The records below are to be reproduced word for word.

(EXTRACTED DATA Opens)

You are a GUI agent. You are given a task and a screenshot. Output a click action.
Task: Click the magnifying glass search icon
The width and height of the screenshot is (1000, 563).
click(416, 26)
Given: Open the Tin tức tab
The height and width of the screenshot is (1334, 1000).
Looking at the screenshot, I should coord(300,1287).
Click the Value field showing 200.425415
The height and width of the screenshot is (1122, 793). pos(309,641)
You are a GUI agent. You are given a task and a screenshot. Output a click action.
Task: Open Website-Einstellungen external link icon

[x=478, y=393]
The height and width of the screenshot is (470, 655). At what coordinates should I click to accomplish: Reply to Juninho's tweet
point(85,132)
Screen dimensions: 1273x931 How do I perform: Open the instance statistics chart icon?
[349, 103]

(EXTRACTED DATA Closes)

§ EXERCISE SOLUTION:
You are a GUI agent. You are given a task and a screenshot. Output a click action.
Task: Click the magnifying glass search icon
The width and height of the screenshot is (1000, 563).
click(416, 26)
Given: Open the Tin tức tab
The height and width of the screenshot is (1334, 1000).
Looking at the screenshot, I should coord(300,1287).
Click the Value field showing 200.425415
The height and width of the screenshot is (1122, 793). pos(309,641)
You are a GUI agent. You are given a task and a screenshot. Output a click action.
Task: Open Website-Einstellungen external link icon

[x=478, y=393]
The height and width of the screenshot is (470, 655). At what coordinates should I click to accomplish: Reply to Juninho's tweet
point(85,132)
Screen dimensions: 1273x931 How do I perform: Open the instance statistics chart icon?
[349, 103]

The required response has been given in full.